Now, let’s kick our problematic microservice, our dear service B, so that it experiences a 5 second latency. Here’s our server at 1000Hz:

and at 2000Hz:

Still smooth sailing apart from a very occasional spike when responding to a request using the faulty service B, but those hitting A alone experience nothing. At 4000Hz it starts to show some noticeable, but not catastrophic, jitter:

It takes 5000 requests per second (under failure conditions!) to make the server unresponsive. Heck, service B can cause a 20 second delay, and still our server can handle 1500 requests that trigger the failed service per second, and those requests not hitting the faulty service won’t even notice:

So, what’s going on here? When service B starts displaying very high latencies, the fibers serving the requests that call B pile up for a while, but because we can have so many fibers, and because their overhead is so low, the system quickly reaches a new steady state – with tens of thousands blocked fibers, but that’s perfectly OK!

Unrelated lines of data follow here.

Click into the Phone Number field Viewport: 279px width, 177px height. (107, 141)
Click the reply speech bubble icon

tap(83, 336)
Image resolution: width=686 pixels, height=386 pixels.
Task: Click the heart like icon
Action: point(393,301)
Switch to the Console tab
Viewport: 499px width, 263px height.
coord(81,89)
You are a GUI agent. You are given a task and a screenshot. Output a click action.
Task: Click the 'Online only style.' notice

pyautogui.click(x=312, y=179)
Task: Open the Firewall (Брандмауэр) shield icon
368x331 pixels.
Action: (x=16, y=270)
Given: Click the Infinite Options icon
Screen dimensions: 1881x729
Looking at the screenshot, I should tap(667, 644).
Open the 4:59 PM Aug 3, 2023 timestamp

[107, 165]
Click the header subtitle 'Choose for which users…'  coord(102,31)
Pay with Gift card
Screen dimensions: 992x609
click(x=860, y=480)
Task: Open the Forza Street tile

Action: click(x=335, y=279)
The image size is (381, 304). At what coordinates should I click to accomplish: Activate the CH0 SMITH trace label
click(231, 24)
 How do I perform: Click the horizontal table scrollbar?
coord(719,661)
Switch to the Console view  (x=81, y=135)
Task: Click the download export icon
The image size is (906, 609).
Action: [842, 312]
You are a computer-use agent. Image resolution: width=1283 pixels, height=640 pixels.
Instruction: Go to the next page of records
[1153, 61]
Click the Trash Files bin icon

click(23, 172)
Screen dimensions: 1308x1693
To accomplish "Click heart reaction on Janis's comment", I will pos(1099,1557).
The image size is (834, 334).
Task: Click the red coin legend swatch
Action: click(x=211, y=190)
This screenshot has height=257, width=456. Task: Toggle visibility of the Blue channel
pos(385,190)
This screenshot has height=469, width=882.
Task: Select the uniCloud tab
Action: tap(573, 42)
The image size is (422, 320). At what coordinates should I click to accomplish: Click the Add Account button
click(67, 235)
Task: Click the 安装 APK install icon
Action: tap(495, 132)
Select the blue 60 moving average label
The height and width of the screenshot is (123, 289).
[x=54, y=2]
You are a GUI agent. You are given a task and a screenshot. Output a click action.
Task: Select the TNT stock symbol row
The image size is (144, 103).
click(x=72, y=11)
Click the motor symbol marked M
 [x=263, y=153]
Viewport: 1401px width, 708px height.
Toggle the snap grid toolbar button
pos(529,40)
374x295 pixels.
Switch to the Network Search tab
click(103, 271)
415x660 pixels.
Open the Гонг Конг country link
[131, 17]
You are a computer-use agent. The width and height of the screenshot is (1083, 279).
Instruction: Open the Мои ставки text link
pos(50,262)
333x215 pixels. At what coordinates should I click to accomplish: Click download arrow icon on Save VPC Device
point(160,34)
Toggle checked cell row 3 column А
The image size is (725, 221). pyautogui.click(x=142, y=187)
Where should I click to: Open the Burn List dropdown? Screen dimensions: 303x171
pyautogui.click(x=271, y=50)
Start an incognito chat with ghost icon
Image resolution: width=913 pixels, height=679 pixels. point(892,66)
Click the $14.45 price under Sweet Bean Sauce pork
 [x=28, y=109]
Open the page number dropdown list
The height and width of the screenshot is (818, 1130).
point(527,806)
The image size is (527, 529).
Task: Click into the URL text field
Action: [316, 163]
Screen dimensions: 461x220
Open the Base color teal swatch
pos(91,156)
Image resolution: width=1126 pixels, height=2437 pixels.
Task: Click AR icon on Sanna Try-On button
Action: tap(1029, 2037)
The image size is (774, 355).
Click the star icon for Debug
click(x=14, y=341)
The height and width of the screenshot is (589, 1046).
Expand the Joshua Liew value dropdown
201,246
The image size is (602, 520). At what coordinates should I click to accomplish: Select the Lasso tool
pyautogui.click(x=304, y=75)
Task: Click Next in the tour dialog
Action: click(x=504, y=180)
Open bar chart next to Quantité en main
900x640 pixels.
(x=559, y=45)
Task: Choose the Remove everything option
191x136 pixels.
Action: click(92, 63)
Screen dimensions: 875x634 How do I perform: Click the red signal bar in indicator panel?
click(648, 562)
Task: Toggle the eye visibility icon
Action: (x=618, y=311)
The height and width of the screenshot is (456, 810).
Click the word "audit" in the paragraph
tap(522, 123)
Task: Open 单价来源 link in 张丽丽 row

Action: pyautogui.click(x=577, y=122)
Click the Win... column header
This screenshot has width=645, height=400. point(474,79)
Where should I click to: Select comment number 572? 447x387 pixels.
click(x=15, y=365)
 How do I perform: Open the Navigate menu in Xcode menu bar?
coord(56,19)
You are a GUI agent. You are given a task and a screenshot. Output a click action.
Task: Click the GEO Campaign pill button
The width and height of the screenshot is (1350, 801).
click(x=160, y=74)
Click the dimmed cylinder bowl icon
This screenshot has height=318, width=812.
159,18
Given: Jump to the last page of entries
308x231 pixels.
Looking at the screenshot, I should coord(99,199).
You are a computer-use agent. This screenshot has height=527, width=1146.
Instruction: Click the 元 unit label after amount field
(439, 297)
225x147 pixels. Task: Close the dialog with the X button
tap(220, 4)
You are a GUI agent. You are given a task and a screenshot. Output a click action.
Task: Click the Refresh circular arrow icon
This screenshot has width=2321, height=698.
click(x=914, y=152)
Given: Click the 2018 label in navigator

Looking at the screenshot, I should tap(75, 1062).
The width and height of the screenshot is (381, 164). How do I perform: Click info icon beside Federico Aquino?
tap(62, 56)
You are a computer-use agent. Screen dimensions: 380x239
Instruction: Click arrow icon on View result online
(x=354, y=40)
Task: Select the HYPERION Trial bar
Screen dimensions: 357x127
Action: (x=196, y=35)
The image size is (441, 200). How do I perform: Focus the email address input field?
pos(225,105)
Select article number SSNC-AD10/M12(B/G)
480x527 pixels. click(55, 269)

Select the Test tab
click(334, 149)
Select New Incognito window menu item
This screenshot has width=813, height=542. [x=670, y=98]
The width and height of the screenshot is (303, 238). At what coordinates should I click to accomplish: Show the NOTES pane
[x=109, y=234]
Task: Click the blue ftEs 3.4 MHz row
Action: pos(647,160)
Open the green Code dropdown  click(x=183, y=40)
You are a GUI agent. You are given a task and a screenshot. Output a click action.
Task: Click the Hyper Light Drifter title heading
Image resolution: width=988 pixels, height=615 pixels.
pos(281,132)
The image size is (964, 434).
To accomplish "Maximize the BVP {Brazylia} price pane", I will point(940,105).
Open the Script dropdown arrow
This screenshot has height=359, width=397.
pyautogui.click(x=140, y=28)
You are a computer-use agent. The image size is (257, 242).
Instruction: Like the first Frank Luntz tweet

## Expanding Our Capacity Further

Because our web service issues outgoing requests to microservices, and because we can now service lots and lots of concurrent requests, our service might eventually hit another OS limit. Every outgoing TCP socket captures an ephemeral port. We’ve set up net.ipv4.ip_local_port_range to be 1024 65535 for a total of 65535 - 1024 = 64511 outgoing connections, but our service can handle a lot more. Unfortunately we can’t raise this limit any higher, but because this limit is per network interface, what we can do is define virtual interfaces, and make outgoing requests choose an interface at random or based on some logic.

## In Conclusion

Fibers give use the ability to enjoy asynchronous IO while keeping to simple, and standard, code. What we gain with async IO, then, is not reduced latency (which we haven’t benchmarked, but there’s little reason to believe it is much better than plain thread-blocking IO) but significantly increased capacity. The system’s steady state supports a much higher load. Asynchronous IO leads to better utilization of hardware resources.

Naturally, this approach has downsides, too. Chief among them (actually, I think it’s the only one), is library integration. Every blocking API we call on a fiber must specifically support fibers. This is not unique, by the way, to the lightweight thread approach alone: to use the asynchronous approach all IO libraries used must be asynchronous, too. In fact, if a library has an asynchronous API it can be easily turned into a fiber-blocking one. The Comsat project is a set of modules integrating standard or popular IO APIs with Quasar fibers. Comsat’s latest release supports servlets, JAX-RS servers and clients, and JDBC. The upcoming release (and the one used in the benchmark) will add support for Apache HTTP client, Dropwizard, JDBI, Retrofit and possibly jOOQ.

1. Probably because objects were allocated in groups that all died at the same age. This pattern probably plays exactly into G1’s strengths.